> [Passage]

In a letter Monday to colleagues, Schumer said the Senate “must evolve” and will “debate and consider” the rules changes by Jan. 17, on or before Martin Luther King Jr. Day, as the Democrats seek to overcome Republican opposition to forever changing the way elections are held.
He invoked the anniversary of the January 6th Capitol Riot to drive home his plea for Democratic support.
“Let me be clear: January 6th was a symptom of a broader illness — an effort to delegitimize our election process,” Schumer wrote, “and the Senate must advance systemic democracy reforms to repair our republic or else the events of that day will not be an aberration — they will be the new norm.”
The bill has been stalled in the evenly-split 50-50 Senate, blocked by a Republican-led filibuster and leaving Democrats unable to mount the 60-vote threshold needed to advance it toward passage.
Democrats have been unable to agree among themselves over potential changes to the Senate rules to reduce the 60-vote hurdle, despite months of private negotiations.
Two holdout Democrats, Manchin and Sinema, have tried to warn their party off changes to the Senate rules, arguing that when Republicans take majority control of the chamber, they could use the lower voting threshold to advance bills Democrats oppose.

> [Data extracts]
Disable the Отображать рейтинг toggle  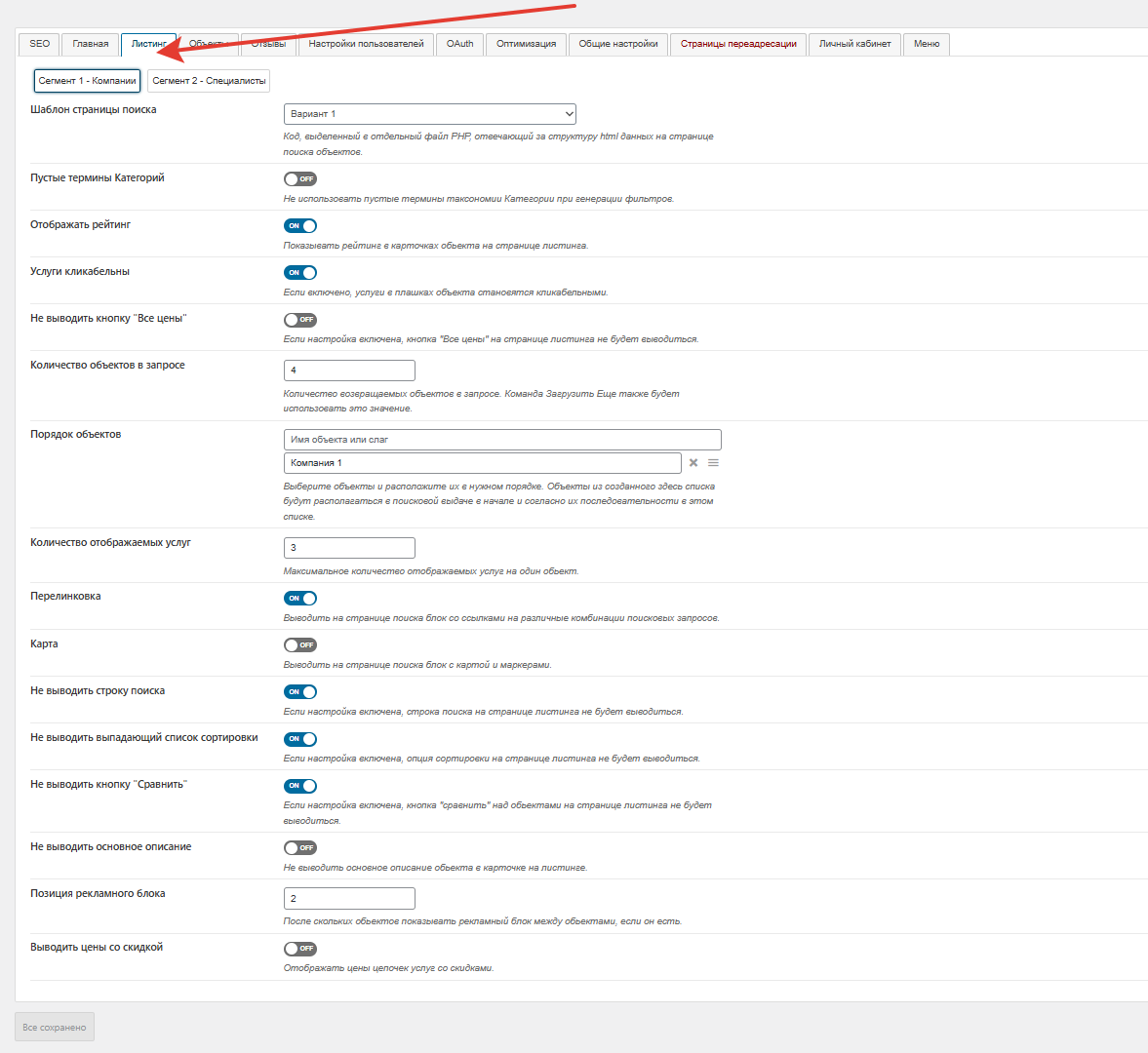300,226
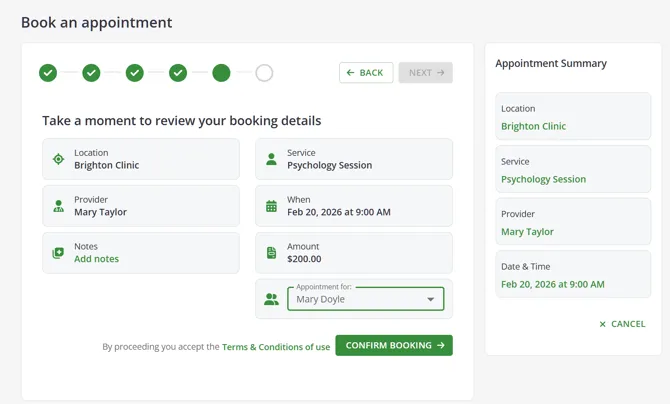This screenshot has width=670, height=404.
Task: Go to the first completed step circle
Action: pos(48,73)
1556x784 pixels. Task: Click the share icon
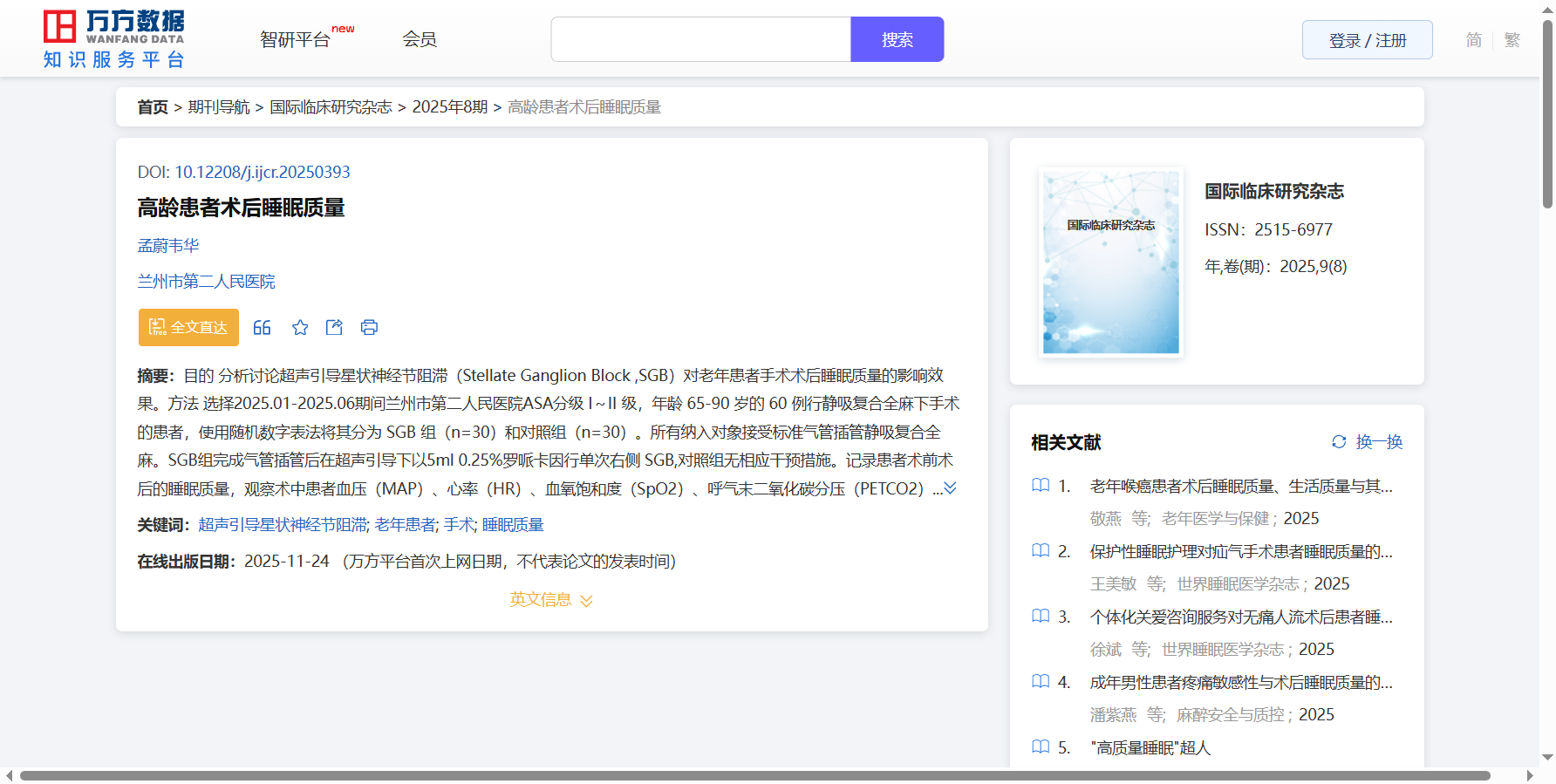(334, 328)
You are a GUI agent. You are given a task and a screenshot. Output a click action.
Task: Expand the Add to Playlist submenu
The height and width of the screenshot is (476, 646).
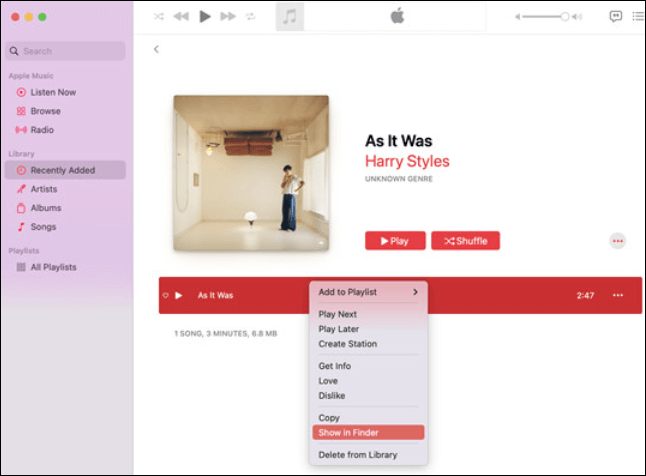click(x=368, y=292)
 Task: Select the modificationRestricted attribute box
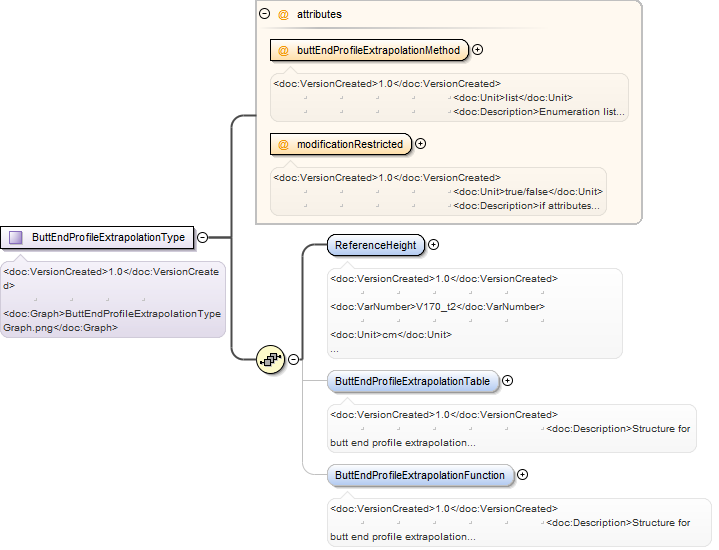coord(341,144)
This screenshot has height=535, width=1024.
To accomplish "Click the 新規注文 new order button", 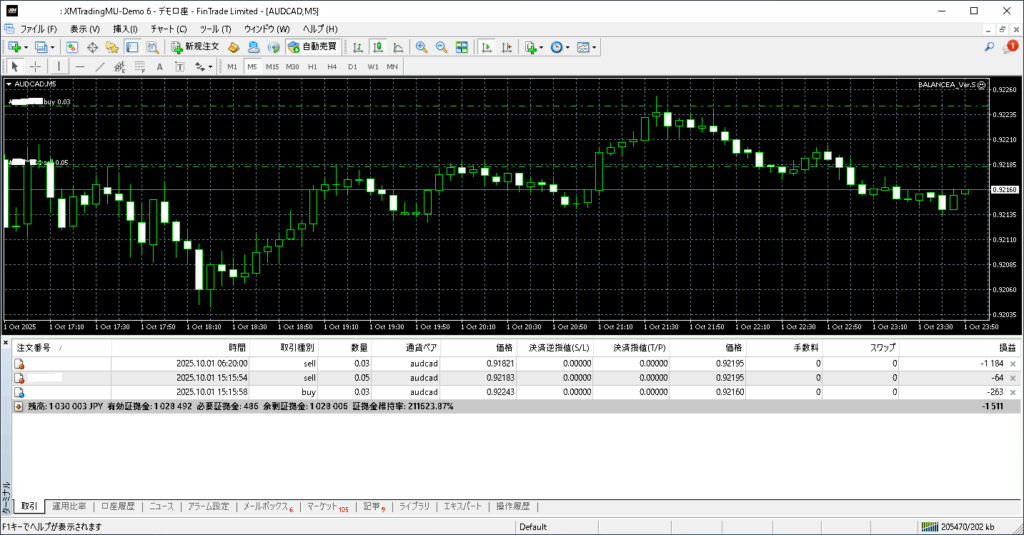I will 194,47.
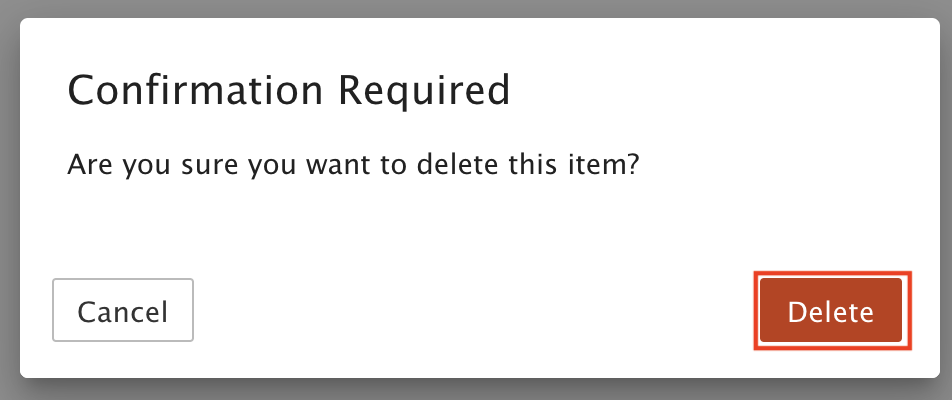Click the white dialog body area
This screenshot has height=400, width=952.
tap(480, 225)
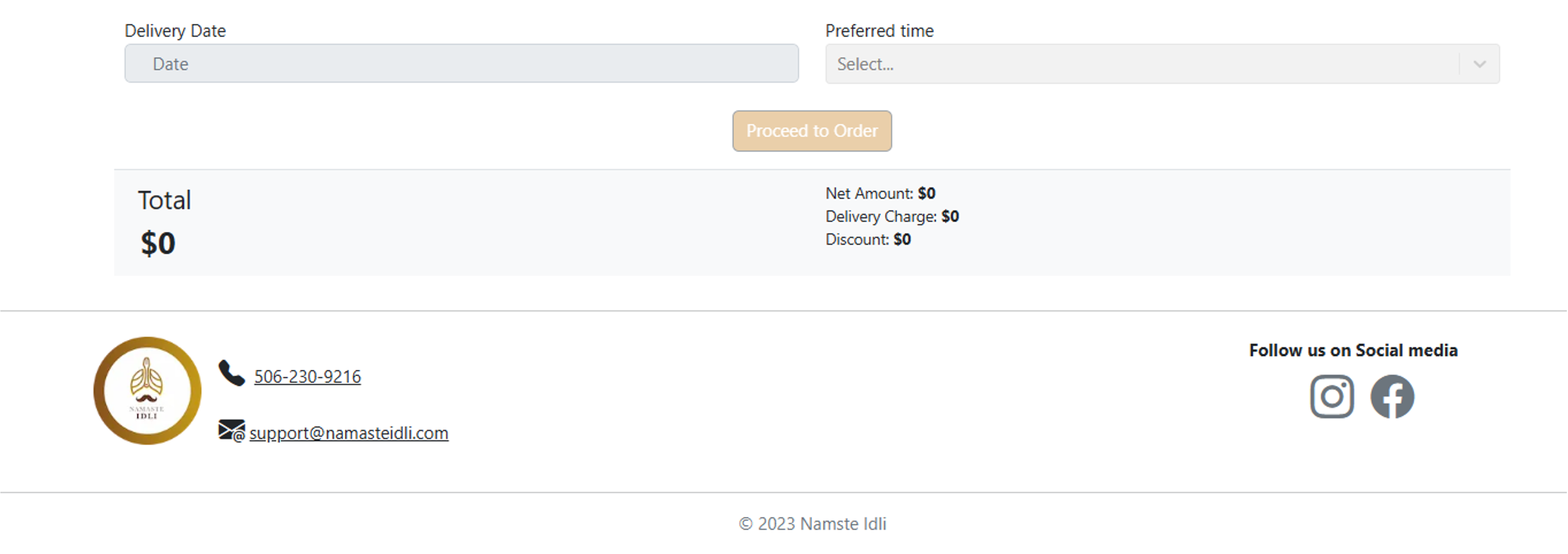Click the Namaste Idli round logo
The width and height of the screenshot is (1568, 554).
point(147,390)
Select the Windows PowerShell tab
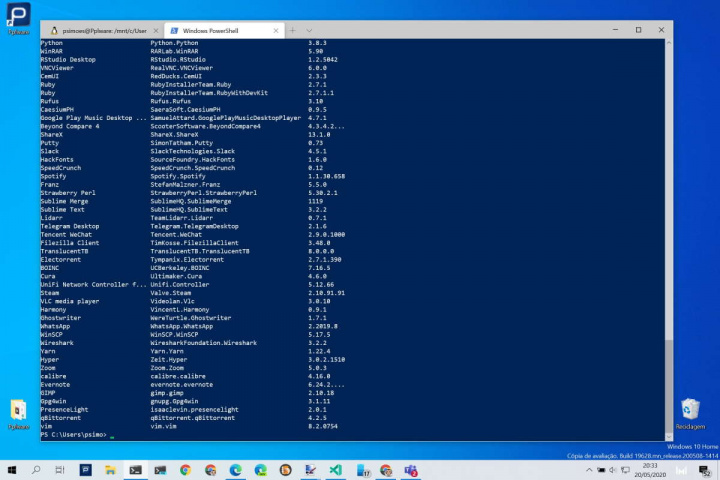720x480 pixels. pyautogui.click(x=215, y=30)
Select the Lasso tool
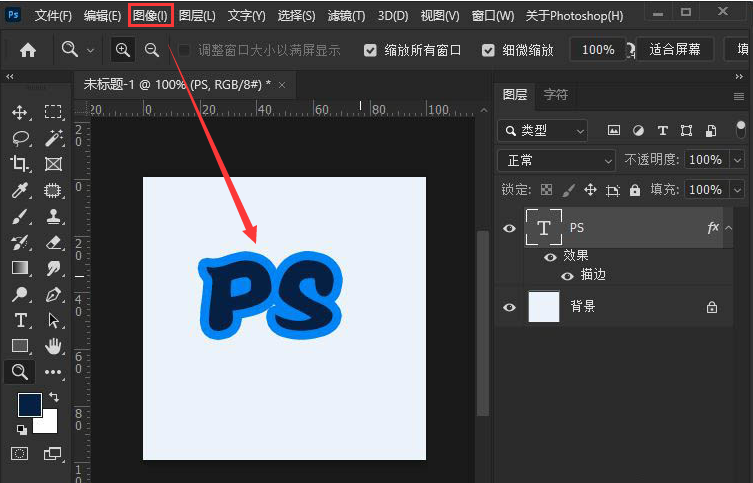Image resolution: width=753 pixels, height=483 pixels. pos(20,138)
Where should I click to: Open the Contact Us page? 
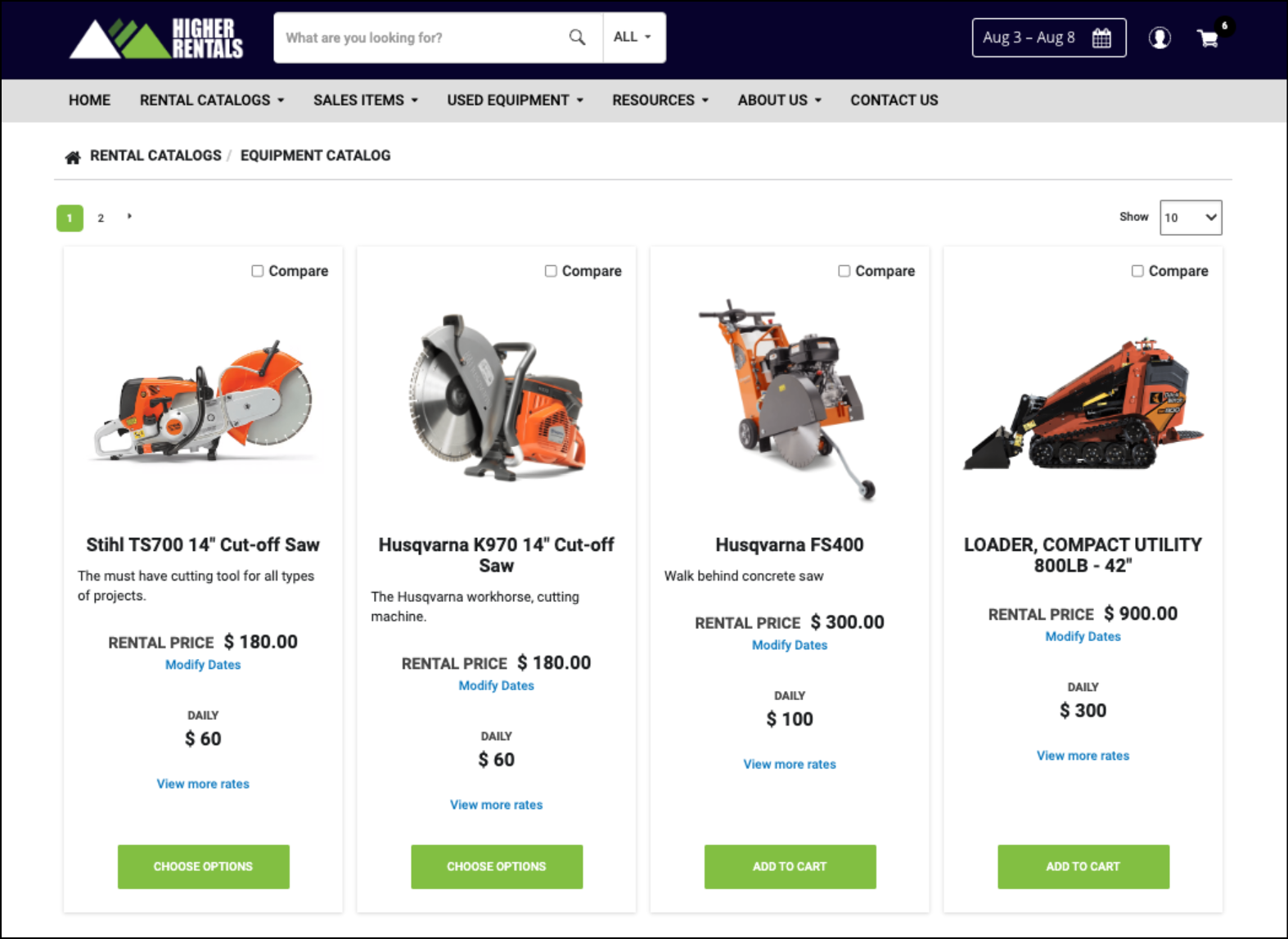pyautogui.click(x=894, y=100)
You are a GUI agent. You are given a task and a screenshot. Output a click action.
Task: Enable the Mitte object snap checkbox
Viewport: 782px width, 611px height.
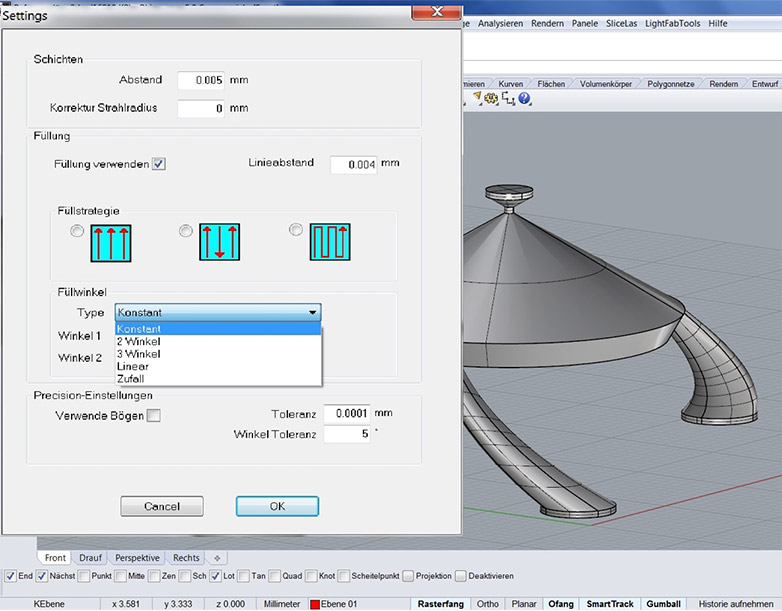pyautogui.click(x=120, y=576)
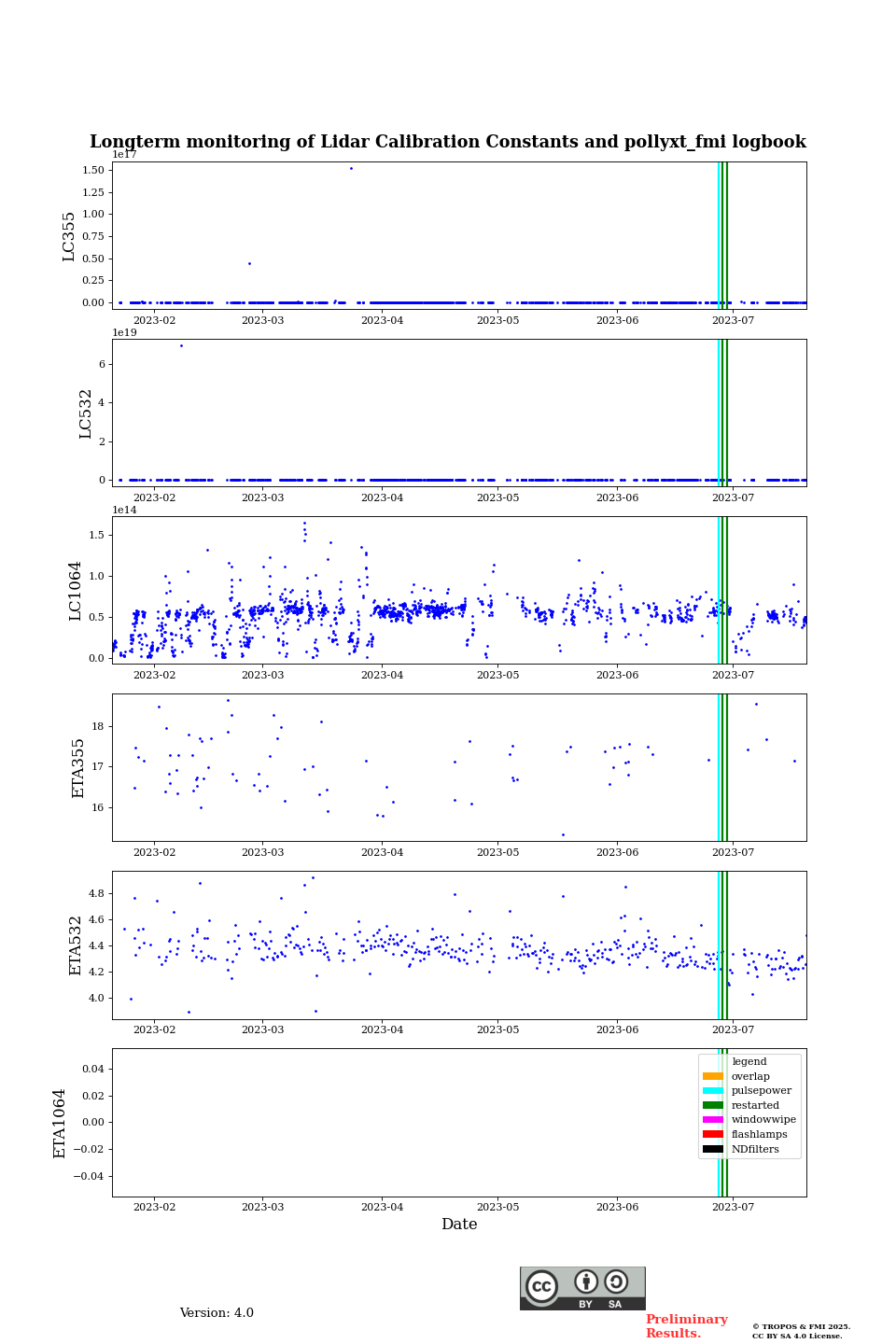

> [What to do]
1. Do these statements agree with the passage about Senate rules? Answer yes or no for each, quoting the words from the passage that decide it.
(a) Schumer said the Senate would take up the rules changes by Jan. 17.
(b) The Senate is split 51-49.
(c) After private negotiations, Democrats agreed among themselves on changes to the Senate rules.
2. Which people does the passage about Senate rules name by surname alone?
The material has no connection to the passage about Senate rules.

> [Written responses]
1.
(a) Yes: "will “debate and consider” the rules changes by Jan. 17"
(b) No: "the evenly-split 50-50 Senate"
(c) No: "Democrats have been unable to agree among themselves over potential changes to the Senate rules"

2. Schumer, Manchin, Sinema